Refugiado
Moria: novo campo será nova “prisão para pessoas que não cometeram crimes”
A 9 de Setembro, um incêndio devastou o campo de refugiados de Moria, na ilha grega de Lesbos, deixando 13 mil pessoas desalojadas, sem apoio ou comida. O fotógrafo grego Angelos Christofilopoulos fotografou o "caos" que se instalou. E garante: “Ninguém gostaria de viver ali. É desumano.”
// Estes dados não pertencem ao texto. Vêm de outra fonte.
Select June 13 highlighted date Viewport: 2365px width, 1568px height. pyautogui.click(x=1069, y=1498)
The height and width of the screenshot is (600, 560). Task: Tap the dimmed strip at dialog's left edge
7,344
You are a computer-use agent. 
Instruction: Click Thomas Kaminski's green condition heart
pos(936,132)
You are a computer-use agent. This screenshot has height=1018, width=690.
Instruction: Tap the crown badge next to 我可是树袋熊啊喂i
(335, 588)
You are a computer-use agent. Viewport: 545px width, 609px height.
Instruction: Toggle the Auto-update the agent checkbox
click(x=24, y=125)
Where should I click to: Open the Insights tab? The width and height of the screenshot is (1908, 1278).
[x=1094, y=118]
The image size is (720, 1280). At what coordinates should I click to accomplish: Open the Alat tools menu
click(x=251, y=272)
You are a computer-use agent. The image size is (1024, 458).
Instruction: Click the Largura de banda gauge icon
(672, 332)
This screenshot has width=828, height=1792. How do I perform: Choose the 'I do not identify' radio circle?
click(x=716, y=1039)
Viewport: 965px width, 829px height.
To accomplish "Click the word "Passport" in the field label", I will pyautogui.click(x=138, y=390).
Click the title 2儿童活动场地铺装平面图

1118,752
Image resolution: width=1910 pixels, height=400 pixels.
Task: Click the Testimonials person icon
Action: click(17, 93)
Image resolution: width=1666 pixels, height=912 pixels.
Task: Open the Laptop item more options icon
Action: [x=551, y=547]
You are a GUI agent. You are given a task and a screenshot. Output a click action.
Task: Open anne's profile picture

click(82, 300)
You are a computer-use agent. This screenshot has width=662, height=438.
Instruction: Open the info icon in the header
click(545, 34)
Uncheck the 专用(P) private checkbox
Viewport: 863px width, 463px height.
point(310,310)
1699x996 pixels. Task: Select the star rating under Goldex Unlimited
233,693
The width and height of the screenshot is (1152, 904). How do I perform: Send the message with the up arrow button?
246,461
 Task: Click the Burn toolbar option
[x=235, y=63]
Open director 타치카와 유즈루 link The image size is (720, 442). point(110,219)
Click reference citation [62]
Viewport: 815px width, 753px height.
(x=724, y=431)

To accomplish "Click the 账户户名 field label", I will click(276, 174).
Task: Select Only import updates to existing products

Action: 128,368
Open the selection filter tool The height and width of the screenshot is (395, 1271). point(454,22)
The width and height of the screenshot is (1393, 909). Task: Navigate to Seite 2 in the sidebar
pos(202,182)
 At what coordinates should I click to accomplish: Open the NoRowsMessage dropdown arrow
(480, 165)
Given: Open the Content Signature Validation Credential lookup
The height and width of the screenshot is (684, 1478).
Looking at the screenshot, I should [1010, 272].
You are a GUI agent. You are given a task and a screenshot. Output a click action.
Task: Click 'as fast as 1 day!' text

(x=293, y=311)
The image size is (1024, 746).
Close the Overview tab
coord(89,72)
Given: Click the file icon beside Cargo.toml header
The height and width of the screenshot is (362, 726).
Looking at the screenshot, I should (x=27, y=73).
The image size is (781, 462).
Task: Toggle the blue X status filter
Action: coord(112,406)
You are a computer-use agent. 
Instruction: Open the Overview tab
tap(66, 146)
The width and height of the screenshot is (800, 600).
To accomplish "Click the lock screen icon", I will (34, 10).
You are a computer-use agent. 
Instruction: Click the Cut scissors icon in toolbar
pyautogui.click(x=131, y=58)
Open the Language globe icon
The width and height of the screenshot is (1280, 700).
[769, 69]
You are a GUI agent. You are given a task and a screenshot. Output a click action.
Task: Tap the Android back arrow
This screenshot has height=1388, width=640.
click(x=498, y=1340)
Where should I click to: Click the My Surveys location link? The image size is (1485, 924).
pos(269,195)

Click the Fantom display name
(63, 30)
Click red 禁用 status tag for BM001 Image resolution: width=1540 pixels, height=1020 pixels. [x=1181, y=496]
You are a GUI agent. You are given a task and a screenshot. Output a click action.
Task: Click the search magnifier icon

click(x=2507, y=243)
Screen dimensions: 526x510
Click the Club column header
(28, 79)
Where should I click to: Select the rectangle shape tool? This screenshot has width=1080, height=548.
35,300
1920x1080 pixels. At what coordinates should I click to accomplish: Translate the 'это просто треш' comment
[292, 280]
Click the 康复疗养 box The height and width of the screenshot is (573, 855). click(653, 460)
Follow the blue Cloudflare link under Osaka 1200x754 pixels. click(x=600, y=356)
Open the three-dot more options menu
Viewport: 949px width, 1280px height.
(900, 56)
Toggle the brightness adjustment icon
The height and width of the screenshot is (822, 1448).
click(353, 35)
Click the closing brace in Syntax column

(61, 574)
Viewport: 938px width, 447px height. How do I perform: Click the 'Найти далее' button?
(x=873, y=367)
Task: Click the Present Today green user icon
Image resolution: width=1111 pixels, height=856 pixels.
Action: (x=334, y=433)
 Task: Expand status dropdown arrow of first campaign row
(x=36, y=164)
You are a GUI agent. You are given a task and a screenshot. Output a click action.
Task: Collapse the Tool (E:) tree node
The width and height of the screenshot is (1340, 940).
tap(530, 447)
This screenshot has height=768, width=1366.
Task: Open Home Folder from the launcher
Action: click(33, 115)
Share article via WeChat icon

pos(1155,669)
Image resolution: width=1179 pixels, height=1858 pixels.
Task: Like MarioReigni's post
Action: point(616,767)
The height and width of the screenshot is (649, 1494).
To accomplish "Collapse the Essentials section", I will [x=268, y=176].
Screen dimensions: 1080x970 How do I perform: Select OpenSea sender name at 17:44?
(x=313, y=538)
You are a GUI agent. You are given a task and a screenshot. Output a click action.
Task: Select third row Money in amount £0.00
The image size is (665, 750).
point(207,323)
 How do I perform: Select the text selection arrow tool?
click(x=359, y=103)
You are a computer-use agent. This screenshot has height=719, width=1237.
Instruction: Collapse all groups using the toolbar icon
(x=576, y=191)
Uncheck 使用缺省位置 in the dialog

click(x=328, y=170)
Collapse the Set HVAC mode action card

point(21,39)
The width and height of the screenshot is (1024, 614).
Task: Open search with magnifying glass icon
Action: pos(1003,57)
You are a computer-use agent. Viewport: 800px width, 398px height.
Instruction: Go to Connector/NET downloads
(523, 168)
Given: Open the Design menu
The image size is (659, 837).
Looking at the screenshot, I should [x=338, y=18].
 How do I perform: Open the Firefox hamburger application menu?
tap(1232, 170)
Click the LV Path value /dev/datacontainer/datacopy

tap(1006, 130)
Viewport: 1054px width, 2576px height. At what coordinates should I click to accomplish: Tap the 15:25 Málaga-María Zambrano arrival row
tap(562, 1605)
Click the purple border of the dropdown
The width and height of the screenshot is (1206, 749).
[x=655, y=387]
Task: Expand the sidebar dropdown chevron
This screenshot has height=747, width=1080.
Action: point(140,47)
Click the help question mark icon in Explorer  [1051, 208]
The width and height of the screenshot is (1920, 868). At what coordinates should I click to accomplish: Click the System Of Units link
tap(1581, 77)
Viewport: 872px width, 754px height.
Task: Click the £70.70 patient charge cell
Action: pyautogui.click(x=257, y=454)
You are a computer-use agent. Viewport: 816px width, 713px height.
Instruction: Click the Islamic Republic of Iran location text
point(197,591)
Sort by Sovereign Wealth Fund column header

Após o fogo no campo de refugiados de Moria, na ilha de Lesbos, na Grécia, que ocorreu há precisamente um mês e deixou 13 mil pessoas sem um tecto, provisões ou ajuda médica, que entretanto foram realojadas temporariamente noutros campos ou abrigos, o fotógrafo grego Angelos Christofilopoulos deslocou-se até ao local e testemunhou o “caos” instalado. “Quando cheguei, dois dias depois do incêndio principal, ainda havia partes do campo em chamas. Entre os destroços daquilo que eram as suas casas, vi pessoas em busca de bens pessoais que tinham sobrevivido ao fogo. Vi famílias inteiras a dormir nos campos de oliveiras, nas bermas das estradas que circundavam o campo. Assisti aos bloqueios realizados nas estradas pela polícia de choque, no sentido de conter as movimentações dos refugiados. Vi-os controlar os grupos de pessoas com recurso a gás lacrimogéneo.” Deparou-se com um “um cenário dramático”.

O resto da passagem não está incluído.